November weather has been unpleasantly cold, and we have had numerous thunderstorms and heavy rainfall since the beginning of this month, which is good for the garden after the draught. I have not been out, because Eva my daughter caught the Covid virus and kept her distance, until she was Covid free. Therefore, I have concentrated on nature in my garden, and what I can see from, and on, my balcony. I still have a few photos left from my visit to the nature reserve, but felt like a change, and can show them another time.
Early one morning, after the rain.
This is my favourite Camellia shrub. It is known as Camellia Sasanqua and is a lovely Autumn flowering shrub with flowers that have single soft delicate thin petals and leaves, very different than other Spring flowering Camelias in my garden. This one is planted just outside my bedroom window, in a sheltered location in acid soil.
I love these newly formed cones appearing on the conifers.
One day as I looked out of the window, I saw a flash of white
on that spindly tree in the background.
I knew whatever bird it turned out to be, would probably just be for reference, as my lens is not strong enough to capture a decent photo at that distance, but I'm sharing them anyway.

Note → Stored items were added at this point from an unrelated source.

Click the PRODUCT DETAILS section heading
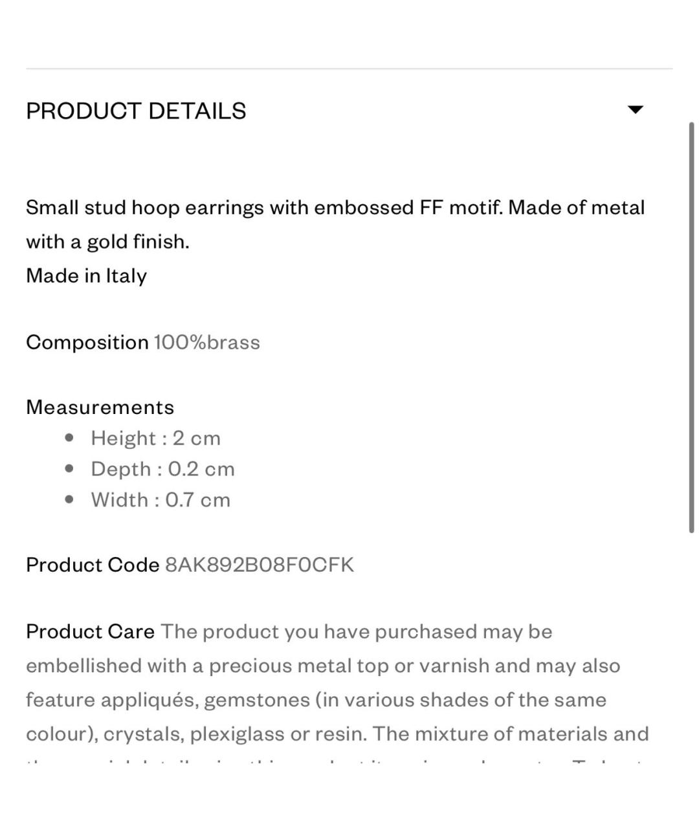This screenshot has height=828, width=699. click(x=136, y=111)
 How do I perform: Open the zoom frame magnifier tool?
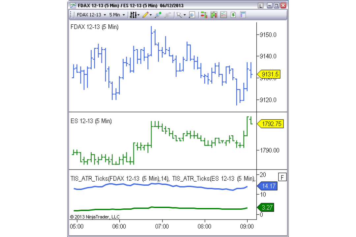click(x=192, y=15)
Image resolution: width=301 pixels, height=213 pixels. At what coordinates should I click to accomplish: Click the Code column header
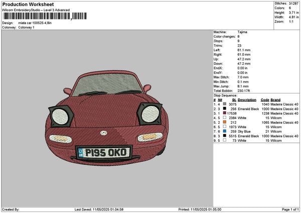coord(265,99)
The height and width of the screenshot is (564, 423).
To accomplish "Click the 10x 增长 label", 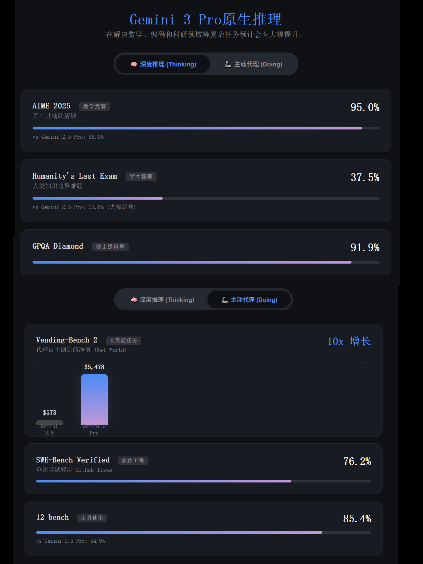I will [349, 341].
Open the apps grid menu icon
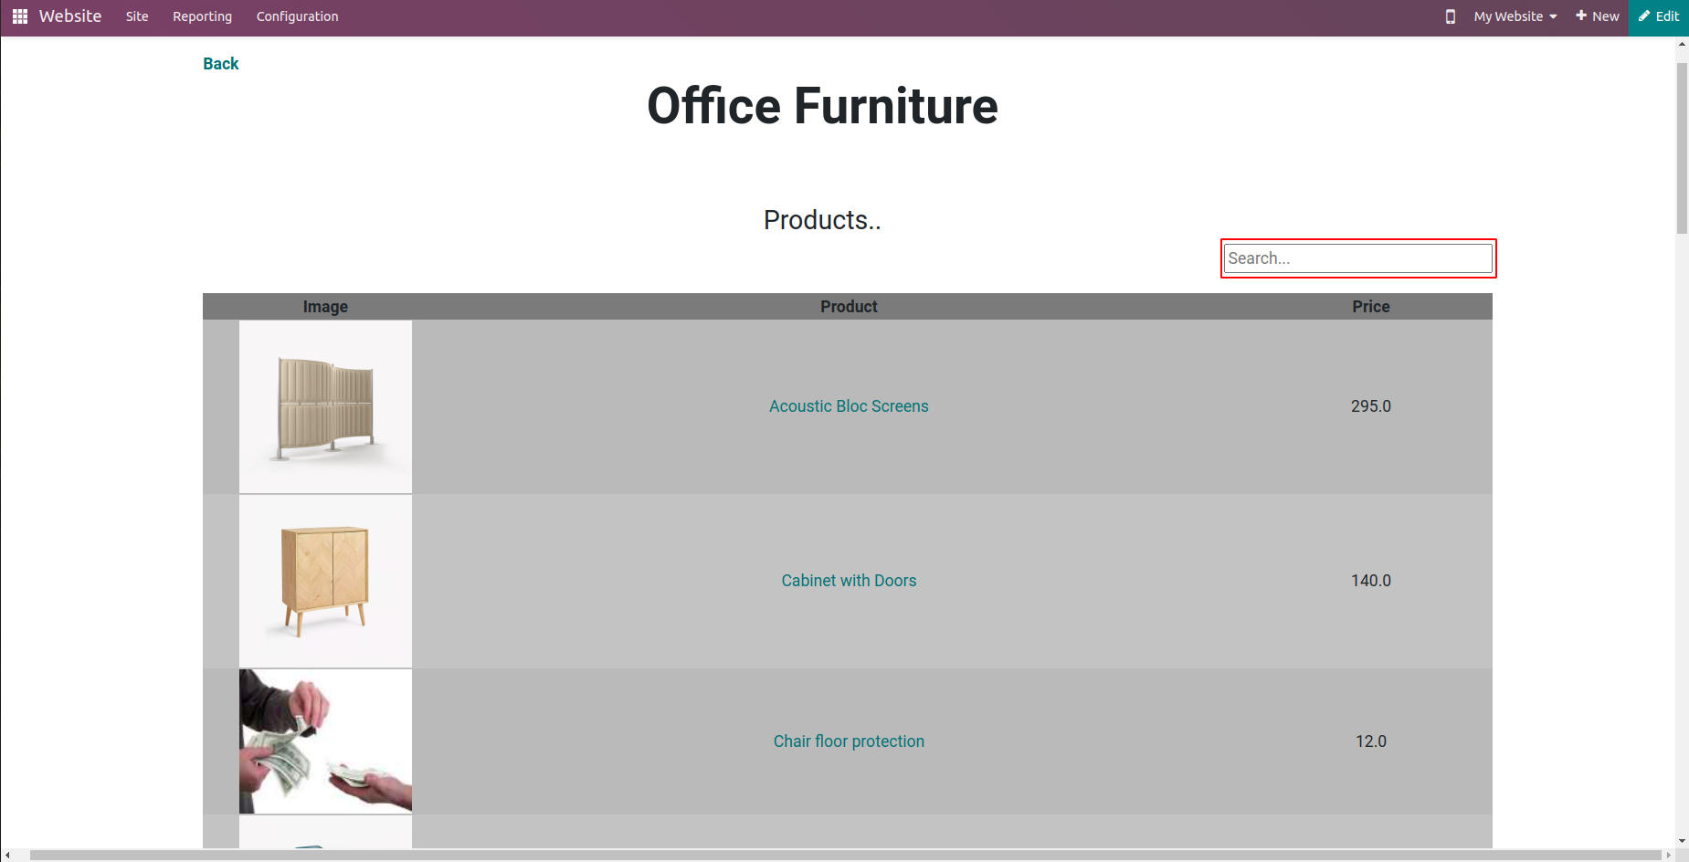Viewport: 1689px width, 862px height. click(x=20, y=16)
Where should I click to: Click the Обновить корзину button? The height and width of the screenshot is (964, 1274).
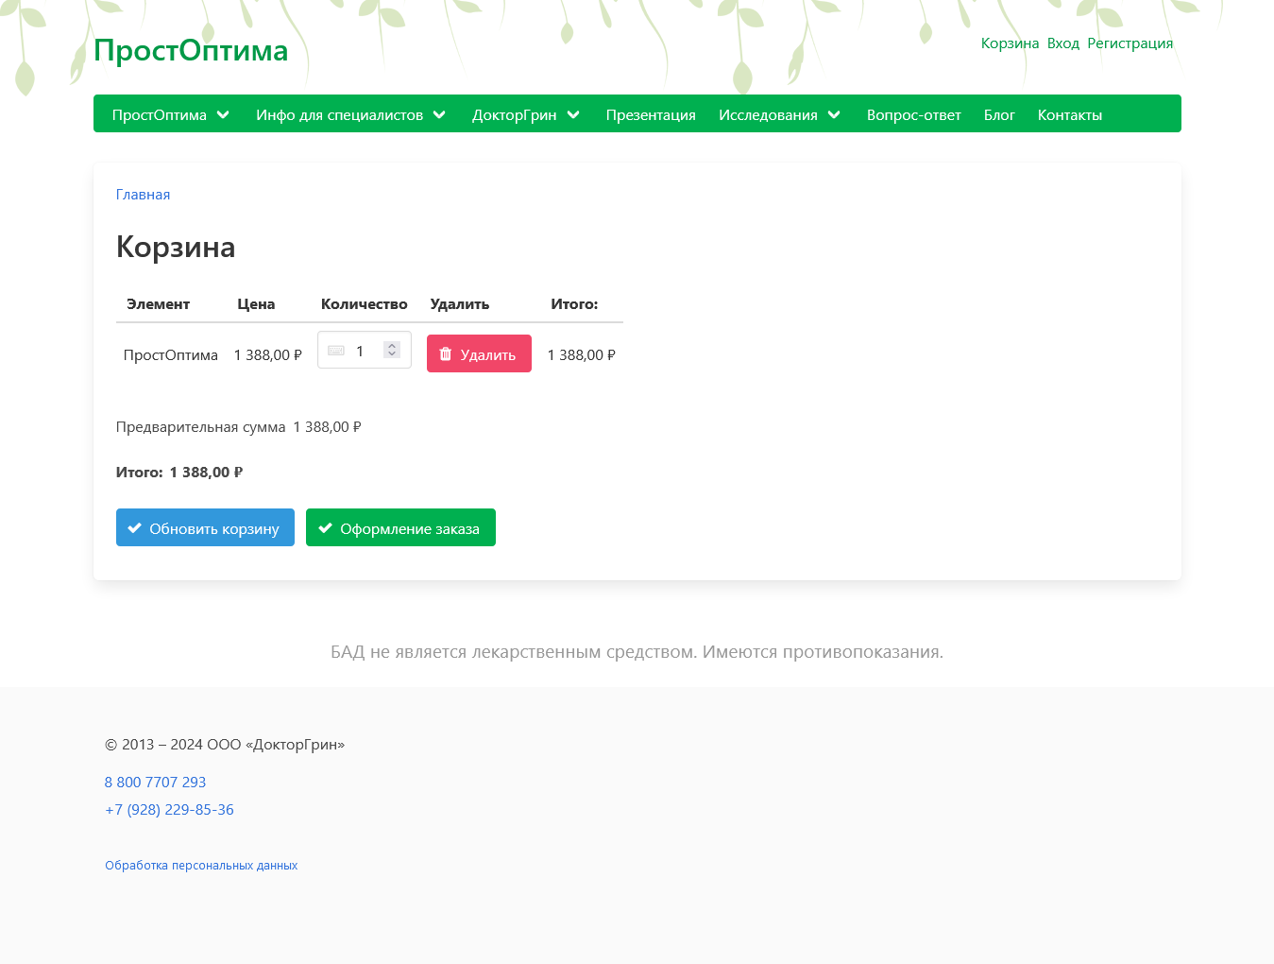point(205,526)
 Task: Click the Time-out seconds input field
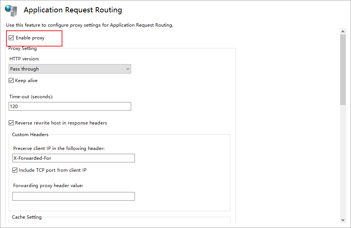tap(70, 107)
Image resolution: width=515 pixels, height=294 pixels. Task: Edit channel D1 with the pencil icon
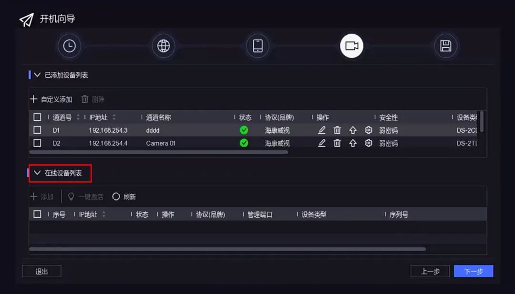pos(322,130)
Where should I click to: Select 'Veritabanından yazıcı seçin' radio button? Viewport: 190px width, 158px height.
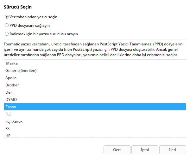pyautogui.click(x=7, y=17)
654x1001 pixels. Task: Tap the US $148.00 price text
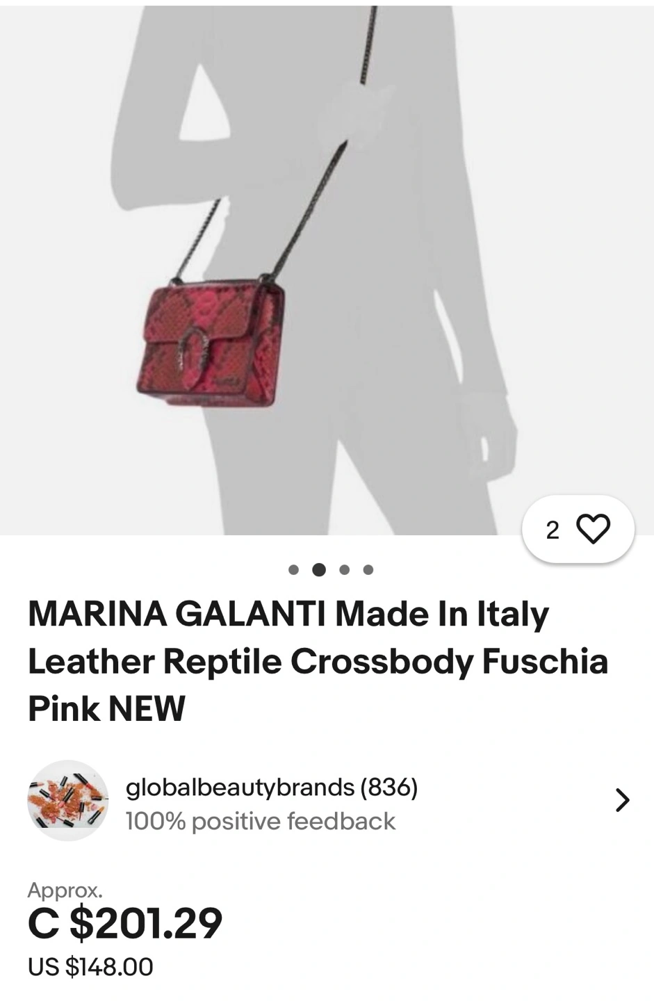(90, 967)
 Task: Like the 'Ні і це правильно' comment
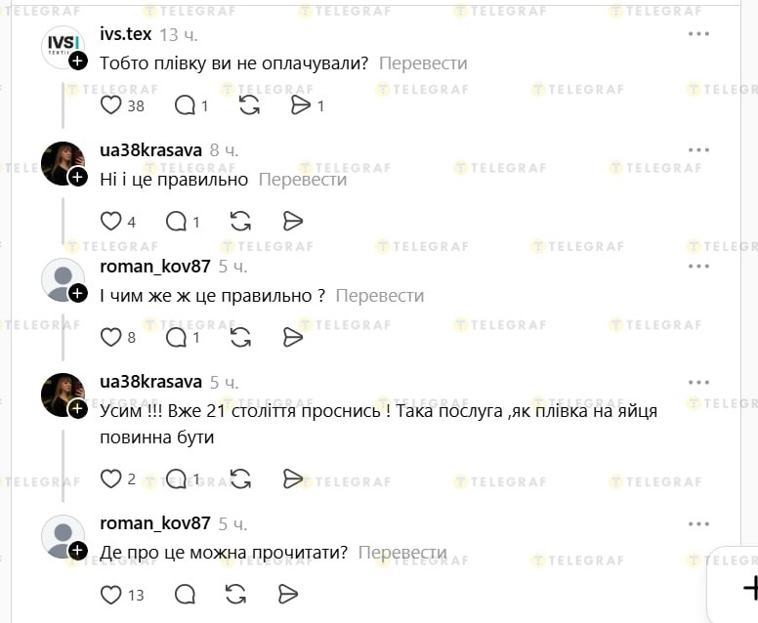112,222
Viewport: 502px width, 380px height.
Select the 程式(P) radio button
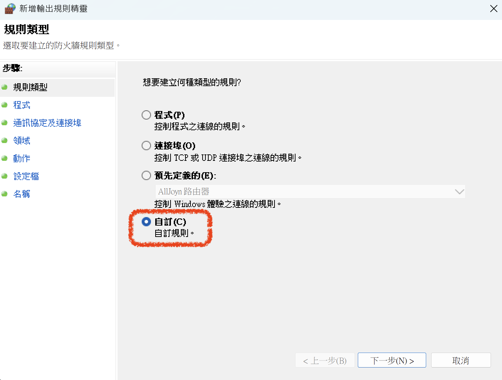click(x=146, y=115)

It turned out to be a Flycatcher.
All these images are heavily cropped. Perhaps you are wondering where the flash of white is. Unfortunately, it is not visible on these photos, as the white area is in the shade. This is my simple bird bath / drinking station. It is just a plastic urn with a deepish plate on top, the kind you place under plant pots.:=)
The birds don't mind, they go to drink and bathe regularly.
This is one of the feeding stations, using the same idea, but with a heavy stone in the middle to stop the plates blowing away on windy days The little Firecrest keeps putting in an appearance. Photos taken through the window Variegated Ivy and Virginia Creeper One day I took the plates away to wash and look what I found under the rim.
Blue Tits in the rainy weather.
The Crested Tit, stoically waiting it's turn at the feeder.
The Firecrest captured on another day.
Always a pleasure to see, the Red Squirrel
An interesting insect captured on my balcony.
Prehistoric looking insect on my balcony wall.
Raindrops on a spider's web in my garden.
It is usually whilst I'm having breakfast that I gaze out of the window, and I became most excited to see a bird in a distant tree which looked thrush size, but I knew it wasn't a thrush, and to my utter delight discovered it was a lone Redwing.
The Redwing Turdus iliacus It is a common bird, but I had never seen it before
I took lots of photos, none of which turned out very well but there again it was rather far away, but I just couldn't stop, because it was a "lifer" for me. :=))
The Redwing is in fact a bird in the thrush family.
Just three more, :=)
As the light fades, the Robin is always the last bird to visit my balcony, and the first bird I see in the early morning.
Good night, see you in the morning.
Paula sent me this sunset, so I will close this post with the setting sun.